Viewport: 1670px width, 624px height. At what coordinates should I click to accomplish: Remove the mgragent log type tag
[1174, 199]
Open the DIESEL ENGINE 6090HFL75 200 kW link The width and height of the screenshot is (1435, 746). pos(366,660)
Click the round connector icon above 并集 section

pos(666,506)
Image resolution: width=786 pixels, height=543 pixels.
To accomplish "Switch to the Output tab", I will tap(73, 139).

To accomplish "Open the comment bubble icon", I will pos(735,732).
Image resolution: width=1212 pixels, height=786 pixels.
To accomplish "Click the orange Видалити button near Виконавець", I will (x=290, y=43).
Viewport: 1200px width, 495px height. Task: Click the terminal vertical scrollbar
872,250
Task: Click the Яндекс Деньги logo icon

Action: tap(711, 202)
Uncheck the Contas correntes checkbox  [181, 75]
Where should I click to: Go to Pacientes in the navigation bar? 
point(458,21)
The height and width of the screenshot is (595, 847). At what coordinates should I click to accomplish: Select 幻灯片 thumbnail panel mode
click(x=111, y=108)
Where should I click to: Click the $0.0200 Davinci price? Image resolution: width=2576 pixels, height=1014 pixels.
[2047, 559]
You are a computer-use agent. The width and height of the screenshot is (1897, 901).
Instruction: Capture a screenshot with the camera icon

— Do this —
Copy out every line of the data that contains the string "width".

— Task response —
Viewport: 1670px width, 624px height. At what coordinates should I click to accomplish: Remove the mgragent log type tag
Open the DIESEL ENGINE 6090HFL75 200 kW link The width and height of the screenshot is (1435, 746). pos(366,660)
Image resolution: width=786 pixels, height=543 pixels.
Image resolution: width=1212 pixels, height=786 pixels.
Viewport: 1200px width, 495px height. Task: Click the terminal vertical scrollbar
The height and width of the screenshot is (595, 847). At what coordinates should I click to accomplish: Select 幻灯片 thumbnail panel mode
Where should I click to: Click the $0.0200 Davinci price? Image resolution: width=2576 pixels, height=1014 pixels.
You are a computer-use agent. The width and height of the screenshot is (1897, 901).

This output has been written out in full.